# My racing Vostok Amphibia



## Oliveto (Jun 27, 2003)

Hi list.....

When my Vostok Amphibia arrived 5 days ago I started to calculate it's precision....It arrived already working (due to the travel motion I believe)......On the first 24 hours it was going 8 seconds a day.....but now, past 5 days, it's showing 2 minutes and 25 seconds ahead.....it's 29 seconds a day now....What happened ? Why is it going faster ? Maibe the position ? Is it normal ?

The debate is open....regards to all

Jose Oliveto


----------



## Roy (Feb 23, 2003)

No It is not normal. I suggest you send it back to where you purchashed it from for regulation and checking. Have you dropped or knocked it ?


----------



## Oliveto (Jun 27, 2003)

Hi Roy.....

No...I didn't hurt it no way....it's almost a pet dog....

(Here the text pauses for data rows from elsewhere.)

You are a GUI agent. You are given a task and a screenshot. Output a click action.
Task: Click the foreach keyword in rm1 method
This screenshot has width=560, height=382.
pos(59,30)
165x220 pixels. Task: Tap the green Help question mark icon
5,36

I live in Rio de Janeiro, Brazil, and I believe it will not worth send it back to Lithuania.....would it be difficult to be regulated here in Brazil ?

Jose Oliveto


----------



## Roy (Feb 23, 2003)

Any watch repairer will be able to regulate it.


----------



## Oliveto (Jun 27, 2003)

Dear Roy,

As our "Master Full of Wisdom and Iluminated Guru" what's your oppinion about this model precision? I mean, putting aside the factory description, what do you consider acceptable in terms of precision ?

Regards

Jose Oliveto, " The-Poor-and-Rumbble-Apprendice-Who-Wants-to-Know-If-that-Damm-Thing-Works-Fine "


----------



## Roy (Feb 23, 2003)

I have been able to regulate these to within +/- 5 sec a day.

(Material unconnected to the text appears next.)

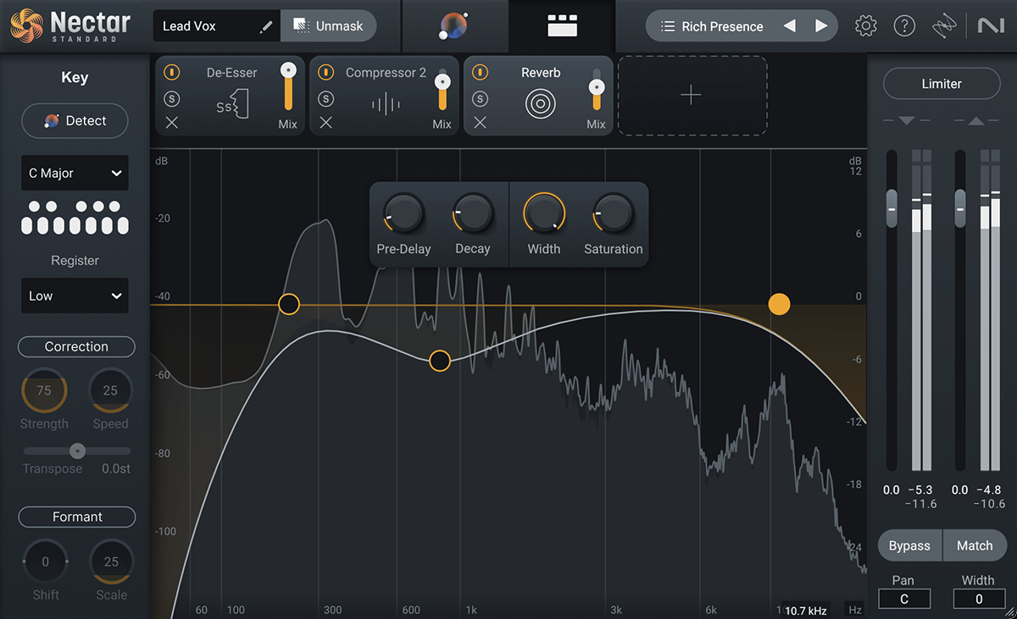Click the Detect key button
This screenshot has width=1017, height=619.
click(75, 121)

it is worrying that yours has gradually started gaining. This is strange. I suggest you have it looked at.

Has it been close to a magnetic field ? That can also cause a watch to start gaining time.


----------



## Oliveto (Jun 27, 2003)

Magnetic fields...hummm....I think I don't....

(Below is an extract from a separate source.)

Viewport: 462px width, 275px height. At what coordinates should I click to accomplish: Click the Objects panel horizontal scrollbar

Anyway I started another 5 days check to see how is it going....

Oliveto


----------



## Roy (Feb 23, 2003)

Oliveto, hows the watch ?


----------



## Oliveto (Jun 27, 2003)

Hi Roy

I'll start tonight a week of tests.....1 day in different positions..after that I'll take it to a good repair service to regulate it....what do you think ?

Oliveto


----------



## Roy (Feb 23, 2003)

Good Idea,


----------



## Oliveto (Jun 27, 2003)

Hi List.....

I finished some tests but the results are very strange.....Mr. Spock would say "Illogical Captain".....so let's see...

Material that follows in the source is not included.